TEXTE FOURNI
------------------------------------------------------------------------
La gauche doit penser la production, et ne pas s’arrêter à la redistribution

Il remet le couvert. Fabien Roussel, secrétaire général du Parti communiste français, a une nouvelle fois choqué les milieux de gauche en annonçant vouloir supprimer le RSA à l’occasion de la sortie de son livre « Le parti pris du travail » en février dernier. Pour quelles raisons de fond le chef communiste sent-il le besoin de se démarquer sur cette question ?
Tensions sociales
Le secrétaire national du PCF s’était déjà désolidarisé en 2022 de « la gauche des allocations et des minimas sociaux. » En février dernier, dans la continuité de cette ligne, Fabien Roussel est revenu avec une formule choc « Je veux supprimer le RSA. » Loin d’être un bourreau social, Fabien Roussel entendait ainsi faire la promotion de l’intéressant projet SEF (Sécurité, emploi et formation) porté par le programme du PCF.
Fabien Roussel a certainement senti la nécessité politique d’opérer une distinction entre prolétariat et, comme le disait Friedrich Engels, « lumpenprolétariat. » Rassembler ces deux catégories sous le mot de « pauvres » comme l’a souvent fait la gauche catholique engendre certaines frustrations. La société a beaucoup évolué depuis Engels : le niveau de vie est considérablement monté, les strates sociales se sont complexifiées ; mais il reste toutefois cette distinction qui existe et qui se présente aujourd’hui à travers le mot cruel de « cassos, » qui doit probablement revenir régulièrement aux oreilles de Fabien Roussel (actuellement maire de Saint-Amand-les-Eaux) : « Je condamne cette France qui a assommé des générations entières à coups de RSA. Cela a permis à la droite de séparer les gens entre des travailleurs et des cassos. […] Vous aurez des gens qui viendront vous voir en disant : pourquoi je me crève la paillasse à bosser pendant que mon voisin qui touche le RSA vit aussi bien que moi ? »
------------------------------------------------------------------------
JEU DE DONNÉES
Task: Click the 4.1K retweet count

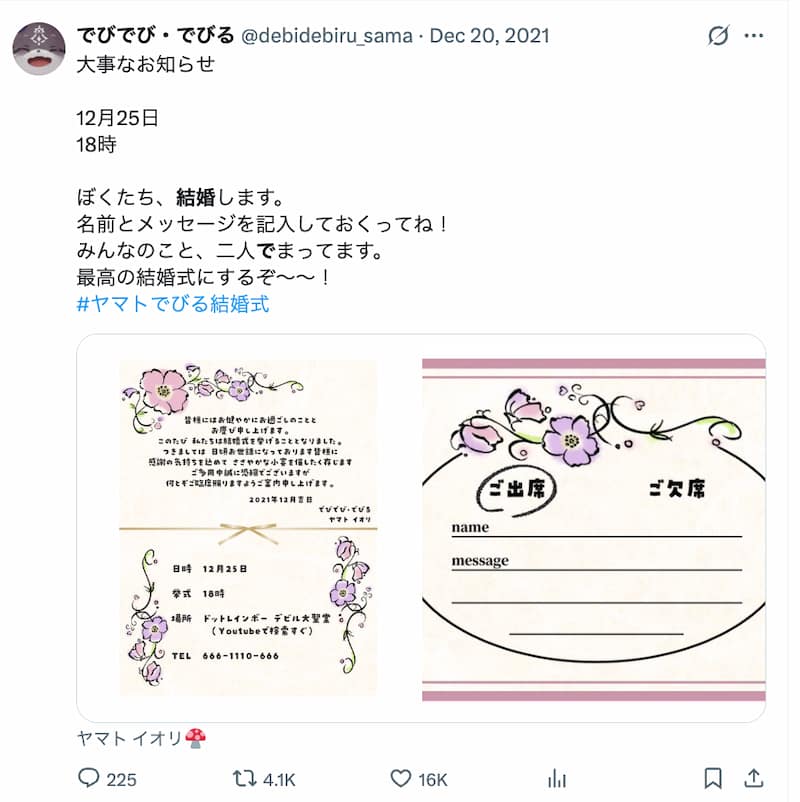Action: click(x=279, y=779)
------------------------------------------------------------------------
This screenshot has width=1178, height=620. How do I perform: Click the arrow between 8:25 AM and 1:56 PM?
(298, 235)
------------------------------------------------------------------------
CONSIGNE
Dans le texte sur Fabien Roussel et le RSA, traduisez en anglais cette phrase : « Rassembler ces deux catégories sous le mot de « pauvres » comme l’a souvent fait la gauche catholique engendre certaines frustrations. »

RÉPONSE
Grouping these two categories under the word "poor," as the Catholic left has often done, breeds a certain amount of frustration.